The Romantic '90s by Richard Le Galienne is one of those memoirs that contains details whose reliability cannot be established. The book was published in 1926 by G.P. Putnam's Sons. By then, Le Gallienne, lived in the United States, and the 1890s were 25 years in the past.
Frederick Hollyer, portrait of Richard Le Galienne, c. 1890 [Collection V&A, London] |
Le Gallienne, born in Liverpool in 1866, was the same age as Ricketts, whom he mentioned twice in his recollections, the second time as the designer of Lord de Tabley's 1893 collection of poems and the first time as the publisher of the Vale Press. It is that first passage that intrigues me.

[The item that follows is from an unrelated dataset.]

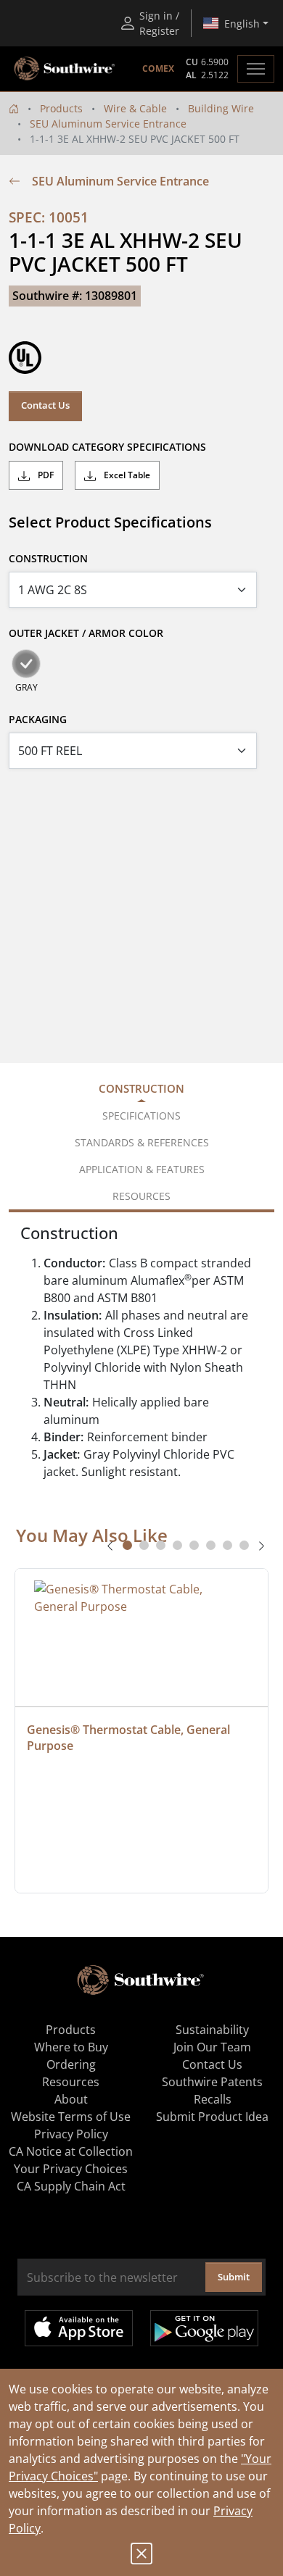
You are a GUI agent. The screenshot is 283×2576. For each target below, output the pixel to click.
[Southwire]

Le Gallienne was the chief reader of The Bodley Head, and said that John Lane
was the first to apply to general publishing the new ideals in printing and binding that were already in the air, and which, before William Morris had started his Kelmscott Press, had found expression in such beautiful esoteric magazines as the Century Guild Hobby Horse, edited by Herbert P. Horne, Arthur Macmurdo and Selwyn Image, and the Dial, published under the joint editorship of Charles Ricketts and Charles H. Shannon, who were presently to start the Vale Press, one of the earliest of those "private presses" that were just then coming into fashion, and the most influential of them all.
That last sentence is already intriguing. I know this holds true for the Netherlands: it was only after Morris's death that his influence in the Netherlands became greater than that of Ricketts and Shannon, who actually captured the imagination of the youngest generation of artists in the early 1890s. In Britain, by contrast, the influence of the Vale Press was initially very slight, and the works of the pre-Vale period were also often ridiculed.
Lane had the advantage of the coöperation of Messrs. Ricketts and Shannon in several of his early volumes [...]. There was a delightful aura of mystery about these early private presses, particularly about the Vale Press. Had Messrs. Ricketts and Shannon been alchemists, their operations could not have been veiled in a more thrilling secrecy, or the results awaited with more hushed expectancy; and specimen pages of any new book on which they were cloistrally engaged were shown privately by Lane to a favoured few as things sacrosanct, and occultly precious, with that reverent solemnity which characterizes the true collector. The times were serous about Beauty.
I have to assume that the chronology is quite mixed up here.
The first book of the Vale Press dates from 1896 and Shannon did not collaborate on it. By that time, Ricketts was using Hacon & Ricketts as his business name, he employed staff to sell and ship the books and specimen pages really did not go to John Lane. They did, of course, for the period before that, when Lane was the publisher of books designed by Ricketts and Shannon, mainly for Oscar Wilde, but also for other authors such as Thomas Hardy.
So the facts do not add up, but intriguingly, the atmosphere of secrecy and popularity with which Ricketts's and Shannon's earlier editions were apparently surrounded remained distinctive, at least it was so memorialised a quarter of a century later. Over twenty-five years, facts had turned into myths.